The theorem establishes that the golden ratio φ satisfies φ ⋅ φ⁻¹ = 1. Researchers modeling the phi-ladder lattice and reciprocal symmetries in Recognition Science cite this identity when manipulating phi-powers on the multiplicative half-line. The proof is a direct one-line application of the multiplicative inverse cancellation lemma to the prior fact that φ is nonzero.
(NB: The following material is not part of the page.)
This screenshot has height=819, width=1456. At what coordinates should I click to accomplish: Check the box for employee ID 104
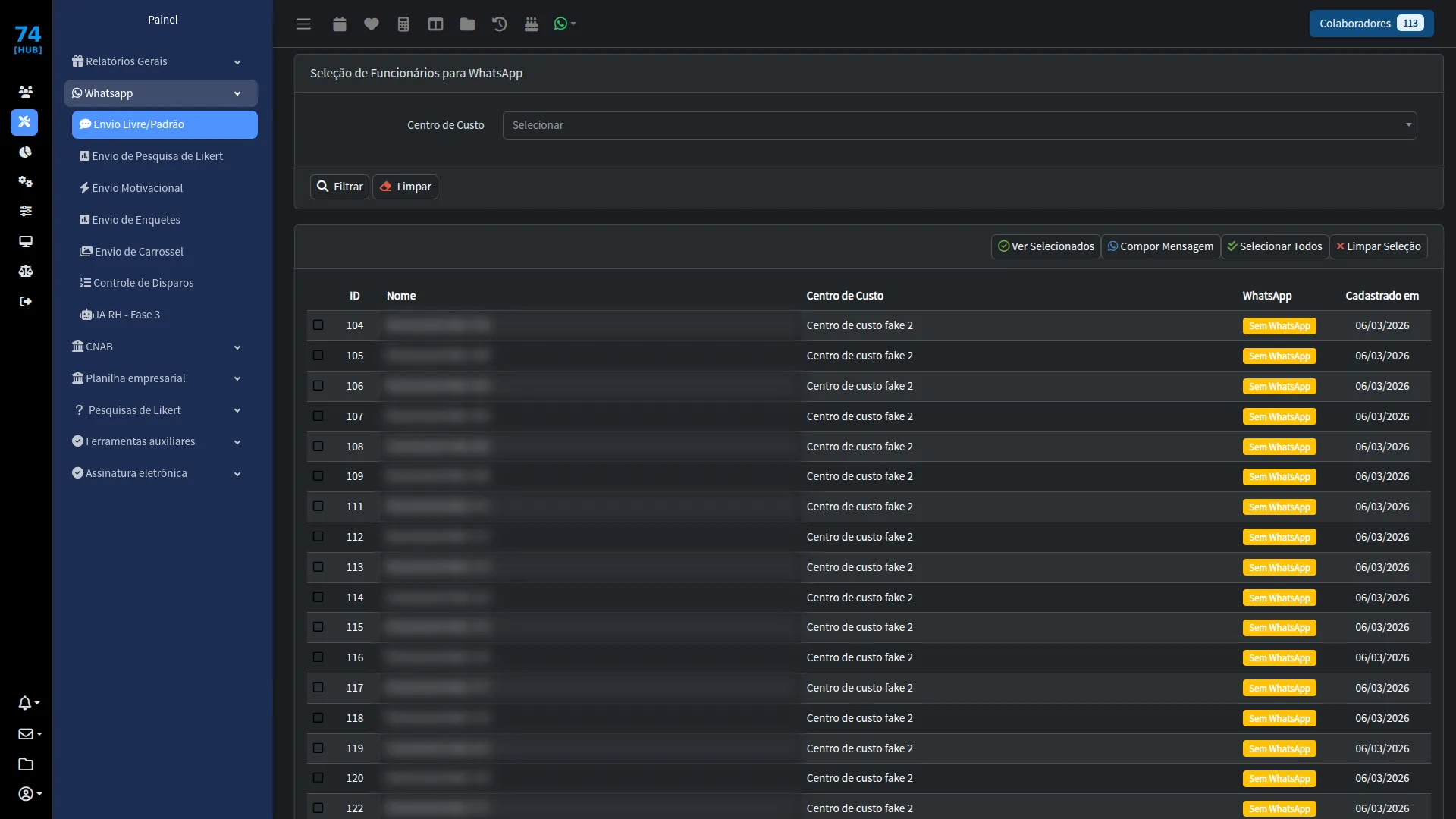point(318,325)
Claim. $φ ⋅ φ^{-1} = 1$, where $φ = (1 + √5)/2$ is the golden ratio.

background

The phi-ladder lattice is the discrete hierarchy of complexity levels forced by RS theorem T6. On the positive reals it is the geometric sequence {φ^r : r ∈ ℤ}; on the log scale t = log x this becomes the additive lattice {r ⋅ log φ : r ∈ ℤ} that admits Poisson summation. The module formalizes phi as the golden ratio, phiRung as the rung index, and phiLatticeReciprocal as the involution r ↦ -r that corresponds to x ↦ 1/x. This theorem supplies the basic multiplicative inverse property required for that symmetry. It depends on the upstream lemma phi_ne_zero : phi ≠ 0, which itself follows from phi_pos.

proof idea

The proof is a one-line term that applies the multiplicative inverse cancellation lemma mul_inv_cancel₀ directly to the hypothesis phi_ne_zero.

why it matters

This identity realizes the self-duality of reciprocal symmetry on the phi-ladder, allowing the rung map r ↦ -r to correspond to φ^r ↦ φ^{-r}. It supports the module's key results including phi_inv_eq_phi_minus_one, cost_at_phi_pow_eq, and cost_phi_ladder_reciprocal. In the broader framework it supplies the algebraic content of T6 (self-similarity forces φ) and the Recognition Composition Law's compatibility with inversion. The module notes that the analytic content (phi-Poisson summation) remains a hypothesis structure.